Refugees can be granted asylum in foreign countries, as some of the members of the IOC Refugee Olympic Team have.
IOC Refugee Athlete Scholarship holders offer real-life examples of the different kinds of stories that each and every refugee has to tell.
Twenty-two-year-old boxer Farid Walizadeh is originally from Afghanistan, having left the country at age seven after being separated from his family. He learned to box at the UN Refugee Agency (UNHCR) Centre in Istanbul and found refuge in Lisbon, Portugal, in 2012, where he still lives.
“When I was nine years old, I was in a prison for travelling in an illegal way to Europe – and life was way harder,” he told Olympics.com. “But even then, as a child, I was trying to see the positive sides of that. I was drawing and painting to try to pass the time, because with every darkness there’s a light. Every day the night comes, but the next day the light will come back.”
Khaoula, who arrived in Switzerland from the Middle East in 2014, is a young mother who made the transition from her initial passion sport of karate to shooting, with the help of three-time men’s Olympic air rifle champion Niccolo Campriani.
“She sees hope; she’s one of the very few who sees it and believes it,” Campriani said.
A typical day for Khaoula consists of: “I prepare my son [for nursery] first. Then I go for half a day to school; luckily the school is quite flexible. Sometimes I have some internships and I am working in administration half the day. The other 50 per cent [of the day], I am training. Then I pick up my son, play with him, give him his dinner and get him ready to go to bed. After that, I either do some homework for school or some additional exercises for shooting. It’s a lot, but I try to stay very positive and carry on.”

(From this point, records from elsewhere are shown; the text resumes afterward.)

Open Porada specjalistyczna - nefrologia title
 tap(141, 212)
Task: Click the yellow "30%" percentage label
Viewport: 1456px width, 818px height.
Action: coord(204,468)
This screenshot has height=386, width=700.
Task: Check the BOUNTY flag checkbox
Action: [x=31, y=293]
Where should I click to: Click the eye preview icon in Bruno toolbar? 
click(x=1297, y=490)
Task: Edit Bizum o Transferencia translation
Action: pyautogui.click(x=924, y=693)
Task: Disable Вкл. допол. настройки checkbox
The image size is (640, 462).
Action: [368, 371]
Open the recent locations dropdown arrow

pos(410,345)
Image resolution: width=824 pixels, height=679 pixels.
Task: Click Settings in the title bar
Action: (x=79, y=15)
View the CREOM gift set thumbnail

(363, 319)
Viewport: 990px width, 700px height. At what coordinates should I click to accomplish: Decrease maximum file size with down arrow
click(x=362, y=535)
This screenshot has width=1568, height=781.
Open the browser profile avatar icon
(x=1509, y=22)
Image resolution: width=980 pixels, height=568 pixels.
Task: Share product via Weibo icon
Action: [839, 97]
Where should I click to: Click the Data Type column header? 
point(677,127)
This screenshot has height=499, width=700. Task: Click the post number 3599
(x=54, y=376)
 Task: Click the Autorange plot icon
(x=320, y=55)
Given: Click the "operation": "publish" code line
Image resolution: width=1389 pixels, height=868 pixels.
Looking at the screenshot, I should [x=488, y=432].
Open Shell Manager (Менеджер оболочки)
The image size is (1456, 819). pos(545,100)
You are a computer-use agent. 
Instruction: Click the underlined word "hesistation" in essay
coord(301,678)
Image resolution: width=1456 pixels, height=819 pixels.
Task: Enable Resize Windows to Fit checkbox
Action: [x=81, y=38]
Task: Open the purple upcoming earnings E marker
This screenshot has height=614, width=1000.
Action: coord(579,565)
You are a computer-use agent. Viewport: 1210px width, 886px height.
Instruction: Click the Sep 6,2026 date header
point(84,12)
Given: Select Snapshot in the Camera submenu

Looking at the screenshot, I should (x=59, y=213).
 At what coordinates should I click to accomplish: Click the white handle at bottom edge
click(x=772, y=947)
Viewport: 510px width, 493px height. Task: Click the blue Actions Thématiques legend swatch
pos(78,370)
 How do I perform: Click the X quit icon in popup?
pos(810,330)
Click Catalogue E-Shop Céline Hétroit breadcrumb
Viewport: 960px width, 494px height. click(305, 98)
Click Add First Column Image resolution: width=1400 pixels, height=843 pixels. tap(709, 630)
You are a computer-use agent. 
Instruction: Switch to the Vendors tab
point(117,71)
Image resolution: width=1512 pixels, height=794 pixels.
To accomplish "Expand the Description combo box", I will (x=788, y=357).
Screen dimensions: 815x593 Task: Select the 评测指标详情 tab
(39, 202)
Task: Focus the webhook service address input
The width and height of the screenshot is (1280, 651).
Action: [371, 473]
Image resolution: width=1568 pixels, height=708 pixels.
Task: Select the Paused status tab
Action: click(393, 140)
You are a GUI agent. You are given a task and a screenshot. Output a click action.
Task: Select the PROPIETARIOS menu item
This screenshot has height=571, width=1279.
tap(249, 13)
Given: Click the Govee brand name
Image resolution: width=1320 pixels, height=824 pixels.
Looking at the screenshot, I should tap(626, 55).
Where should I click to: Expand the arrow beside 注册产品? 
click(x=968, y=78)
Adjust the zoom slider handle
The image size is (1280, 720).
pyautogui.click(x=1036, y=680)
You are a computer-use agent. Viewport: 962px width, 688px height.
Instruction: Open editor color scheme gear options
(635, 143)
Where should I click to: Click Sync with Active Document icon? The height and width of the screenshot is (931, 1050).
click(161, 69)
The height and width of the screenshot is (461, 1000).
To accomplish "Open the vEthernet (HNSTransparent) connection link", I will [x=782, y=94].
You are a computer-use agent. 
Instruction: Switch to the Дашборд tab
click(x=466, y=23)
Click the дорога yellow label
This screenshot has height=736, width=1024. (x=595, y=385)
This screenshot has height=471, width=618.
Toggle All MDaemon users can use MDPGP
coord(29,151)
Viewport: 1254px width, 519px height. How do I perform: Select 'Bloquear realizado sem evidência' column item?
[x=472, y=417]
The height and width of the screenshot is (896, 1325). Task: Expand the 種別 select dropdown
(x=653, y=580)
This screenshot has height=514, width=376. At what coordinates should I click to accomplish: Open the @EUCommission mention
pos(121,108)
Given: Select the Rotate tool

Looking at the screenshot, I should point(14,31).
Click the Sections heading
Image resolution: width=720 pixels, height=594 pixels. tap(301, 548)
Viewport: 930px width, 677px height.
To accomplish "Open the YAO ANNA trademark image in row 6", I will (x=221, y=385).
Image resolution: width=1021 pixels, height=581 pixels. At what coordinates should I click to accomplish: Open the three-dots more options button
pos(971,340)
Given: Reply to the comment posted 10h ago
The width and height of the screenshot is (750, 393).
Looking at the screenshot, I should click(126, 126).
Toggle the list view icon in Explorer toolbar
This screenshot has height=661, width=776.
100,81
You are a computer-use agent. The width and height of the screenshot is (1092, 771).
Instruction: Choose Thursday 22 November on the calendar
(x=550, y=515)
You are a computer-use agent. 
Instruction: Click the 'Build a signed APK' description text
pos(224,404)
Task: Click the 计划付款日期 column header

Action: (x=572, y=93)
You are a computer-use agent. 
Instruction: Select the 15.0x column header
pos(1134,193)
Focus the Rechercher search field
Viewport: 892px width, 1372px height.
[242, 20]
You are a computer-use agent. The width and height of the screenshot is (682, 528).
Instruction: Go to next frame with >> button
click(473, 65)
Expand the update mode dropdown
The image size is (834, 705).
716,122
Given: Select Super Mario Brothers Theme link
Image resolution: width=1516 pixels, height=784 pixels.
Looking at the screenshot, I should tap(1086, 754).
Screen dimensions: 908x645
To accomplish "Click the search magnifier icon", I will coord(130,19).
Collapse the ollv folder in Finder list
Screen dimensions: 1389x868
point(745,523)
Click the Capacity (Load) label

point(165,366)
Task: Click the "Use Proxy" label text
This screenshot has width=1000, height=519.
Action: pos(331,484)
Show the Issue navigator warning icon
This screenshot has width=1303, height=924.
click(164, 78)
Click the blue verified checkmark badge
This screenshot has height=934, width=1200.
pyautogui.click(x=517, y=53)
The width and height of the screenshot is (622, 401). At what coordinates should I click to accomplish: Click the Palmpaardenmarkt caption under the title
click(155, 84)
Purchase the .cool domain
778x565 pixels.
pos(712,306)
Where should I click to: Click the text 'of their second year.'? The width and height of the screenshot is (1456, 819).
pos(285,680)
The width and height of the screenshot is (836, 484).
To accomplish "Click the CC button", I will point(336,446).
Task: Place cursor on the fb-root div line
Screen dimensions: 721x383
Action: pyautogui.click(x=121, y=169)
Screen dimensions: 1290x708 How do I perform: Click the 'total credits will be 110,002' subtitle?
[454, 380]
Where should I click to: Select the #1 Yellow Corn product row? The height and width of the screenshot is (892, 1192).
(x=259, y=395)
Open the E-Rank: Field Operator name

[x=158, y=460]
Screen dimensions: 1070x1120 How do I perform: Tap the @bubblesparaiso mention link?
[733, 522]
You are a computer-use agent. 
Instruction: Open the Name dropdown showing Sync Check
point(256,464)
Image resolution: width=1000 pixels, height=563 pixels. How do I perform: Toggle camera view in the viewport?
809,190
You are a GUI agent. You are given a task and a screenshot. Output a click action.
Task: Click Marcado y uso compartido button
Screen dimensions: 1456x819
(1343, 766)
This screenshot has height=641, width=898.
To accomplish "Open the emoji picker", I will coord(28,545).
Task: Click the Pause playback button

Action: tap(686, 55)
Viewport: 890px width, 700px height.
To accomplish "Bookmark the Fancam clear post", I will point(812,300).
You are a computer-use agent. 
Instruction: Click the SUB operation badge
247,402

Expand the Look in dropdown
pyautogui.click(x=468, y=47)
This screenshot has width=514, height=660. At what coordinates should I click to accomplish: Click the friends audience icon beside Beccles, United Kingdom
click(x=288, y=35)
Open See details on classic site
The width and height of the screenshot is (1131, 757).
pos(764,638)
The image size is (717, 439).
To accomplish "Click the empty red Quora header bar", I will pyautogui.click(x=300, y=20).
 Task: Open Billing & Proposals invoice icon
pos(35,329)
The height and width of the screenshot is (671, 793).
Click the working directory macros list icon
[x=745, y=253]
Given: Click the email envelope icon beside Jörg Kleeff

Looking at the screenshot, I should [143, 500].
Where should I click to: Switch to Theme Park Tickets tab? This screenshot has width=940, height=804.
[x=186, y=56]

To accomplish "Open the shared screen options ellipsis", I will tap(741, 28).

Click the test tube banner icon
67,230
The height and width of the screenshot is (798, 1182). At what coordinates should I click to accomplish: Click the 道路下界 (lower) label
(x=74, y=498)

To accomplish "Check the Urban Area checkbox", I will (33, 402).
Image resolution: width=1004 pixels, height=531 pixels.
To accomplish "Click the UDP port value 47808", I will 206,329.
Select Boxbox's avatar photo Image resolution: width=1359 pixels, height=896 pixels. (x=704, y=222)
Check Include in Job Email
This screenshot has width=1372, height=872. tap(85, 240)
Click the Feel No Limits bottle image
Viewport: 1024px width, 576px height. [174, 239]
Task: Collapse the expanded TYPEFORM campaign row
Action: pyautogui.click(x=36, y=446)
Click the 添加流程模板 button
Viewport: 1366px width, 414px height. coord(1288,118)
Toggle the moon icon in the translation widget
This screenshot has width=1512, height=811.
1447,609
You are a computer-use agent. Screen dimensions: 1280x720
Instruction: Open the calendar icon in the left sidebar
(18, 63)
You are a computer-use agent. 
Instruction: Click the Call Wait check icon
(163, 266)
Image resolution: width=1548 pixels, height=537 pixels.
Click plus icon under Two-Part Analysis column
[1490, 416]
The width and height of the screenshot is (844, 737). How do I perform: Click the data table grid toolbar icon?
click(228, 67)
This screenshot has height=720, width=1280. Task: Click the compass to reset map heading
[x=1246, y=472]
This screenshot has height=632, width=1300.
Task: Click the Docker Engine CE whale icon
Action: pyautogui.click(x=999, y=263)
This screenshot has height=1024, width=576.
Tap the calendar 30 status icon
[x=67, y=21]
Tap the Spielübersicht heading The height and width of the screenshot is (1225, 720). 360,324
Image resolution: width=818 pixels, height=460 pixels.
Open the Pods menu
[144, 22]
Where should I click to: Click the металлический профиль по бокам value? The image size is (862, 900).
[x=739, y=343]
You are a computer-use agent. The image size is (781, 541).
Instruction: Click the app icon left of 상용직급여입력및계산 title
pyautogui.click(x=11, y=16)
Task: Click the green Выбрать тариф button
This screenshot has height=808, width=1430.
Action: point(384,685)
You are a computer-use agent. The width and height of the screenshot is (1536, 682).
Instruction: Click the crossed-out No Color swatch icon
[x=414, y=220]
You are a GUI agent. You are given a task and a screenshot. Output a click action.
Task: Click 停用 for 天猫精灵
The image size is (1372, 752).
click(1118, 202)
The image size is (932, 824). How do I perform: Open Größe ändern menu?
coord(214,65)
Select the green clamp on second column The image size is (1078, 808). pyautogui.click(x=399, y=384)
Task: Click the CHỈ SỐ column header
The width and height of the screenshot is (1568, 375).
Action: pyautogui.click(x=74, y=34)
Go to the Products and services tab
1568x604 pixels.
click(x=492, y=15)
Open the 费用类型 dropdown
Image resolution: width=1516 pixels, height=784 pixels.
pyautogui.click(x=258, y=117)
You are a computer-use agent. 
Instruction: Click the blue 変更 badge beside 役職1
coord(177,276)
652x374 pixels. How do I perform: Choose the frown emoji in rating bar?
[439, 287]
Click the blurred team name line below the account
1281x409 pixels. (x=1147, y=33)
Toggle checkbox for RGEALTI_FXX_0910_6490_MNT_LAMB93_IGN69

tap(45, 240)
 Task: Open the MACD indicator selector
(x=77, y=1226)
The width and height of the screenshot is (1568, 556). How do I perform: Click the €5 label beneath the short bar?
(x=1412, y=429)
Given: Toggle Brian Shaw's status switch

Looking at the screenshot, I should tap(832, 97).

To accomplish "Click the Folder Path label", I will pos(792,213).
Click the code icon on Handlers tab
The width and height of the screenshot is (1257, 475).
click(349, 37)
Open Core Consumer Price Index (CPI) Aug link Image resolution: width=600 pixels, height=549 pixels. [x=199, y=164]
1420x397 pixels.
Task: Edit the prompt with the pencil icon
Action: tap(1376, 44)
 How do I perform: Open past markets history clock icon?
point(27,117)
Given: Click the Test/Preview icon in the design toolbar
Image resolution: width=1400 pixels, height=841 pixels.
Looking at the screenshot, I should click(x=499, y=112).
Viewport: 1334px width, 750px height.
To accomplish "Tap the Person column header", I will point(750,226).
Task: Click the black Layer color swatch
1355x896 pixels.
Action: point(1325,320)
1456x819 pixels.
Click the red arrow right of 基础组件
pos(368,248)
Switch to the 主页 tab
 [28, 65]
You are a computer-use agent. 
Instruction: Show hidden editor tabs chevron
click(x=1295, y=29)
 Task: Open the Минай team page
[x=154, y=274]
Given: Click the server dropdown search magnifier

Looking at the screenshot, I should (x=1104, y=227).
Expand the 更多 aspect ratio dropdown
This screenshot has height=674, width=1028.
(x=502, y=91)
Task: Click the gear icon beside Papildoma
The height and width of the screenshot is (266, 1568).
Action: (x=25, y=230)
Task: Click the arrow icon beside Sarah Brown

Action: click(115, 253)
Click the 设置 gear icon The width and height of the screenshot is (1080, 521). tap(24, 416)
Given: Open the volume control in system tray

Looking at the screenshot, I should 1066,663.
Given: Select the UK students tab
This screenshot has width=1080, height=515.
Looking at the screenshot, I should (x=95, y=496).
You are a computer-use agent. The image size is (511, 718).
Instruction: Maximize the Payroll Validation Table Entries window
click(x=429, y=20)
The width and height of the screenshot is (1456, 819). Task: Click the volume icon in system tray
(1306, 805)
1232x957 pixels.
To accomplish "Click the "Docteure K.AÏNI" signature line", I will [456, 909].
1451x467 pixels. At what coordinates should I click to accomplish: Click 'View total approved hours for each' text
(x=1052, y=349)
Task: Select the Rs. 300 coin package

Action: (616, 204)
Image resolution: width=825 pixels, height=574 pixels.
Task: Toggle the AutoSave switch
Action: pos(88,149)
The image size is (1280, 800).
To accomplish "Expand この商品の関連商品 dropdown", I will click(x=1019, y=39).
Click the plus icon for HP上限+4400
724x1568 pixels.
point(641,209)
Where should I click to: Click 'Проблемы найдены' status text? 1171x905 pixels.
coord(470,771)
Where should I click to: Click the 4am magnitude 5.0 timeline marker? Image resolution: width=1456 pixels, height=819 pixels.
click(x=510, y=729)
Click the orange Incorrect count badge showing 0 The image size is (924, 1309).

Originally from South Sudan, Chajen Dang Yien is a 800m runner who spent years away from her family in a Kenyan refugee camp. She would eventually like to work in journalism as well as do advocacy work for peace through sport.
Only 19, Yien was motivated by the IOC Refugee Olympic Team she saw competing at Rio 2016.
“I saw them on TV and thought that they showed the world a lot,” Chajen said. “They showed that refugees can do anything. They can make an impact. They showed that if you try something out you can succeed, that nothing can stop you.”
While active participation in sport and community is something refugees strive for, too, there are many examples of refugees giving back in a variety of ways – using what they have to make those around them even better.
A swimmer on the IOC Refugee Olympic Team Rio 2016, Yusra Mardini now resides and trains in Berlin, where she originated and hosted the Yusra Mardini Swim Camp, in which 30 refugee kids – many who were scared of the water – spent time in learning in the pool for two weeks.
“The idea was to offer a low-threshold project to bring these kids in touch with sport,” she said. “Swimming is an important skill in society, so I hoped I could help the kids to learn it – and maybe some of them found their new passion, like swimming is for me.”
Other examples include Farid Walizdeh, a 22-year-old boxer originally from Afghanistan and now training in Portugal. He spoke to a group of young boys who had arrived in Portugal about the adversity they had faced and how they can still pursue their dreams.
And wrestler Amir Al-Awad, who is based in Alexandria, Egypt, runs his own academy, the Syrian Sports Academy, which helps the disparate refugee community with classes in kickboxing, taekwondo, karate, gymnastics, self-defence, Zumba, and wrestling.